Doppler-derived peak ejection intraventricular pressure difference showed the best correlation with invasive maximal elastance (R=0.75) and was less sensitive to load than other ultrasound methods.
Observational (n=27)
Which noninvasive Doppler echocardiography index best correlates with invasive maximal elastance (Emax) for evaluating left ventricular global systolic chamber function?
The Doppler-derived peak ejection intraventricular pressure difference is the most accurate noninvasive index for characterizing global left ventricular systolic chamber function, especially in conditions of abnormal load.
Effect estimate: R=0.75
BACKGROUND: Noninvasive indices based on Doppler echocardiography are increasingly used in clinical cardiovascular research to evaluate left ventricular global systolic chamber function. Our objectives were to clinically validate ultrasound-based methods of global systolic chamber function to account for differences between patients in conditions of abnormal load, and to assess their sensitivity to load confounders. METHODS AND RESULTS: Twenty-seven patients (8 dilated cardiomyopathy, 10 normal ejection fraction, and 9 end-stage liver disease) underwent simultaneous echocardiography and left heart catheterization with pressure-conductance instrumentation. The reference index, maximal elastance (Emax), was calculated from pressure-volume loop data obtained during acute inferior vena cava occlusion. A wide range of values were observed for left ventricular systolic chamber function (Emax: 2.8±1.0 mm Hg/mL), preload, and afterload. Among the noninvasive indices tested, the peak ejection intraventricular pressure difference showed the best correlation with Emax (R=0.75). A significant but weaker correlation with Emax was observed for ejection fraction (R=0.41), midwall fractional shortening (R=0.51), global circumferential strain (R=-0.53), and strain rate (R=-0.46). Longitudinal strain and strain rate failed to correlate with Emax, as did noninvasive single-beat estimations of this index. Principal component and multiple regression analyses demonstrated that peak ejection intraventricular pressure difference was less sensitive to load, whereas ejection fraction and longitudinal strain and strain rate were heavily influenced by afterload. CONCLUSIONS: Current ultrasound methods have limited accuracy to characterize global left ventricular systolic chamber function in a given patient. The Doppler-derived peak ejection intraventricular pressure difference should be preferred for this purpose because it best correlates with the reference index and is more robust in conditions of abnormal load.

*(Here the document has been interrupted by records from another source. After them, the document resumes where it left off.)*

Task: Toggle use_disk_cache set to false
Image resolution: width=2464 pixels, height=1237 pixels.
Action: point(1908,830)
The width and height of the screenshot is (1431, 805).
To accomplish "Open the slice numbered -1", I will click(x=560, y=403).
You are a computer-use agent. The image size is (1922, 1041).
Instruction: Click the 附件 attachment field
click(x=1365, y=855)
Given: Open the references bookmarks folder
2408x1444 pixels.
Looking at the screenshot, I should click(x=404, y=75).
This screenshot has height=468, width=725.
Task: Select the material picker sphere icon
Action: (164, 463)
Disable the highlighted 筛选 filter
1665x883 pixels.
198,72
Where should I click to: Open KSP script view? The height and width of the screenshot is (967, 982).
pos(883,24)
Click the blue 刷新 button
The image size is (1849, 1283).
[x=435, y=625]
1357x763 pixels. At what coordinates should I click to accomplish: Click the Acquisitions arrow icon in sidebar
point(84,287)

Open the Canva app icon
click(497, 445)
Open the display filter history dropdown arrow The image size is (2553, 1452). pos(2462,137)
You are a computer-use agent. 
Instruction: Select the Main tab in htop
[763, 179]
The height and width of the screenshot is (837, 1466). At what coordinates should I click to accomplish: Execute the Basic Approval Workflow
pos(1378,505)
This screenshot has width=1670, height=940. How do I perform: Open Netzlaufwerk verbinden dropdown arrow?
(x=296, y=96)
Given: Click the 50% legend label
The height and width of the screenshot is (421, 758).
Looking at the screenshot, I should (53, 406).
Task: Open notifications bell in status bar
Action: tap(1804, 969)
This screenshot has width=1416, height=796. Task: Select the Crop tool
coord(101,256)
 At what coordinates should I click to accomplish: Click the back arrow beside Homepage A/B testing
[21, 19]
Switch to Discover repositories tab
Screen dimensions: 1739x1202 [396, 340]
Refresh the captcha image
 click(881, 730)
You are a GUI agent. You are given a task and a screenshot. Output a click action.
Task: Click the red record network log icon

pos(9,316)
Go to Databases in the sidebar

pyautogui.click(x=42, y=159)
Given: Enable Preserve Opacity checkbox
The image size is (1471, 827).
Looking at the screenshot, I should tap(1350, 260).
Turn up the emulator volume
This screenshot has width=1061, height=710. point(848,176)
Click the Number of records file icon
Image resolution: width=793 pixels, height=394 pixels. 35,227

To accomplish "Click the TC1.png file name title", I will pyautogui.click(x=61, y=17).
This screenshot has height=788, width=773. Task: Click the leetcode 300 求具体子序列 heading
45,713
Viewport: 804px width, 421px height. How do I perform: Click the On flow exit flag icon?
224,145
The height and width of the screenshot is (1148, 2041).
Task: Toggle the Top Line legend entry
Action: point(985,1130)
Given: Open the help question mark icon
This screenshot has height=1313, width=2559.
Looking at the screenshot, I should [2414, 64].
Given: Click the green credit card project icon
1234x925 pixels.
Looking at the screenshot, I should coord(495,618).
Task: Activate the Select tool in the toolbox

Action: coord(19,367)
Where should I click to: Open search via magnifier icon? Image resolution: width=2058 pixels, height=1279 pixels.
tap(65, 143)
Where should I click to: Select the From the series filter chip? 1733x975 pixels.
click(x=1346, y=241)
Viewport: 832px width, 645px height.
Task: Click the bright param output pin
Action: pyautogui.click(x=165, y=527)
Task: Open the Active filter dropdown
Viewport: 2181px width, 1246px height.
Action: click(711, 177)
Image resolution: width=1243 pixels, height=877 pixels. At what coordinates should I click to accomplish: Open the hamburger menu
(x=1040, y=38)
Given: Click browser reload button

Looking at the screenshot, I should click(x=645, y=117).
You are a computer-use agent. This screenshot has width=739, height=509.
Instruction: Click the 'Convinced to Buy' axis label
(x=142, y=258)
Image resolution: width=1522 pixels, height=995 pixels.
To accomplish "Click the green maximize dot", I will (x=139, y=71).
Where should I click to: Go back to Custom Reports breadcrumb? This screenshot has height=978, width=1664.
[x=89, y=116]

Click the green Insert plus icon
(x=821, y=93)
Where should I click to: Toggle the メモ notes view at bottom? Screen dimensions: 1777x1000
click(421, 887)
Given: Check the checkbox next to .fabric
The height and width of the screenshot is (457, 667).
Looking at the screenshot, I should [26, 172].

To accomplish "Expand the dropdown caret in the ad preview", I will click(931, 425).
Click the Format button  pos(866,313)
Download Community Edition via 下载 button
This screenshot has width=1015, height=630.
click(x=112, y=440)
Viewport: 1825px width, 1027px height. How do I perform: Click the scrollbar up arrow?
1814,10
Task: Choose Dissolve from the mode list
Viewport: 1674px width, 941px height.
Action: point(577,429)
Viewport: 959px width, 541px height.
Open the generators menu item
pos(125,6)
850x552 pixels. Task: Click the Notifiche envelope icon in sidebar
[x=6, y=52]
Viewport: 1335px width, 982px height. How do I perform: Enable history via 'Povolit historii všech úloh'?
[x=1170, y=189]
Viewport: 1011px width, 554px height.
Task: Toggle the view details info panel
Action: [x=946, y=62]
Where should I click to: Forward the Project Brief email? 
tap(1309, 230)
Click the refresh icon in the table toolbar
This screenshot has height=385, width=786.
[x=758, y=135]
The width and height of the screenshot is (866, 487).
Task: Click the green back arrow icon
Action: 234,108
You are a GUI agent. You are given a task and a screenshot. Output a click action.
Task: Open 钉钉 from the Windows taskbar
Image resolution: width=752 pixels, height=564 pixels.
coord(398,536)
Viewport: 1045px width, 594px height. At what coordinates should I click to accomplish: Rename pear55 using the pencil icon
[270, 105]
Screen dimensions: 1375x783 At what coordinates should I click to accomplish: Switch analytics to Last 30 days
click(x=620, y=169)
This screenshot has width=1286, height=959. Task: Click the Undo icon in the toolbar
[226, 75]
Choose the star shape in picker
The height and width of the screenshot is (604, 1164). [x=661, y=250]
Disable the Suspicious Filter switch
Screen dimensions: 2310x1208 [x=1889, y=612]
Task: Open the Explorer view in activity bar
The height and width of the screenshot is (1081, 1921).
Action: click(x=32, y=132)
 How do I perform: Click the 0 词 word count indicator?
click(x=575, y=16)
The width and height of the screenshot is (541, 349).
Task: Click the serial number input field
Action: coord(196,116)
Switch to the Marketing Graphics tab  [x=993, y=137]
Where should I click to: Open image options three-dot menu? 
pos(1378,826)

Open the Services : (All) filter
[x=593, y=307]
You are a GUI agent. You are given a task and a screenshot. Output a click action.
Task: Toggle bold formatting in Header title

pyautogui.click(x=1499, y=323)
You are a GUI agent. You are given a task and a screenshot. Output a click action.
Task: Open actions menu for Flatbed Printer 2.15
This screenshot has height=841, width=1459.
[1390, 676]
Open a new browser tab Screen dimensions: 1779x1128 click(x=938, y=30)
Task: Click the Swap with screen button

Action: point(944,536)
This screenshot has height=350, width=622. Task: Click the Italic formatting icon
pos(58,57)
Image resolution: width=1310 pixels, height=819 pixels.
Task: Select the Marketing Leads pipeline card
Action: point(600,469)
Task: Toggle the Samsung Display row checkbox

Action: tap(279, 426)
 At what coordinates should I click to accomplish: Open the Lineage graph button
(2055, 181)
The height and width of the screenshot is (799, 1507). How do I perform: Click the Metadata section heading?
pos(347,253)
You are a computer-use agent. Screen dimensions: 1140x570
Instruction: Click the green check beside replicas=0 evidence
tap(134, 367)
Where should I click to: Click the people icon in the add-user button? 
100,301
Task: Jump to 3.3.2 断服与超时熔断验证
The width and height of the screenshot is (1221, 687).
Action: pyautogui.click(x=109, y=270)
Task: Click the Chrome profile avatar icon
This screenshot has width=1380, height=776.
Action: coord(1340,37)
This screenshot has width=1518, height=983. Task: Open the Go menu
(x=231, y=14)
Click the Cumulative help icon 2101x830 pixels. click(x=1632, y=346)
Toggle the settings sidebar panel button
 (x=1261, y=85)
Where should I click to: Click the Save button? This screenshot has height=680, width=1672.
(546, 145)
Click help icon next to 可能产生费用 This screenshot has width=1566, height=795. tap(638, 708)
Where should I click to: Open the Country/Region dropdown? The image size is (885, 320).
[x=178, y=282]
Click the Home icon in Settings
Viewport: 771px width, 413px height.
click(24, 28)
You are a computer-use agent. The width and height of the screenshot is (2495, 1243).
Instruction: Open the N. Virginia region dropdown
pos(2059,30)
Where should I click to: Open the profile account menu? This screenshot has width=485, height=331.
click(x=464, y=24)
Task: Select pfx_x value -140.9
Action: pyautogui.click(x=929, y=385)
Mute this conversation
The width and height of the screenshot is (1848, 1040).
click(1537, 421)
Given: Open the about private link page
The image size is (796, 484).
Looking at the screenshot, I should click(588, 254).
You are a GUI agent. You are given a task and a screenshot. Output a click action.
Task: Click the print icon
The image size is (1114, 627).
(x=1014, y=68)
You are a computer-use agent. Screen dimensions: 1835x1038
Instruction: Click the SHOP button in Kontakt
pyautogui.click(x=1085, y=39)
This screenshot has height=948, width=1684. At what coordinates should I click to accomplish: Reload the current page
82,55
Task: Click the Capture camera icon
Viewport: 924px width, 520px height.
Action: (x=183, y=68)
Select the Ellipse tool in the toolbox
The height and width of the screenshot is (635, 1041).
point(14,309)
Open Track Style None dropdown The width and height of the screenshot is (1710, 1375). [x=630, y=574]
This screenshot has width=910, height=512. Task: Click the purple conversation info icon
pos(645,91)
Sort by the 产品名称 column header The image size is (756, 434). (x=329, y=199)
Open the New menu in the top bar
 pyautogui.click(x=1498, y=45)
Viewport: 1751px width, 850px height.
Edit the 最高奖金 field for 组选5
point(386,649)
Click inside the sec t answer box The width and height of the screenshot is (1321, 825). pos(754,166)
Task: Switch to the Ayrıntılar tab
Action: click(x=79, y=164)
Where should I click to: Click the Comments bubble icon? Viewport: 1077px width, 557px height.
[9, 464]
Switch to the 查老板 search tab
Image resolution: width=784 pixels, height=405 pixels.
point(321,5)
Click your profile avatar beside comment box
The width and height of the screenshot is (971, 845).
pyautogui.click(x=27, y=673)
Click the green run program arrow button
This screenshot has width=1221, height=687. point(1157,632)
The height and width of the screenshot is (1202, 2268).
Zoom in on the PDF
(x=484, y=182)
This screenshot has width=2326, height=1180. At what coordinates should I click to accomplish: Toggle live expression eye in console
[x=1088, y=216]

Yotti et al. (Thu,) conducted a observational in Normal and abnormal loading conditions (dilated cardiomyopathy, normal ejection fraction, end-stage liver disease) (n=27). Noninvasive ultrasound-based indices (peak ejection intraventricular pressure difference) vs. Invasive maximal elastance (Emax) via left heart catheterization was evaluated on Correlation of noninvasive indices with maximal elastance (Emax) (R=0.75). Doppler-derived peak ejection intraventricular pressure difference showed the best correlation with invasive maximal elastance (R=0.75) and was less sensitive to load than other ultrasound methods.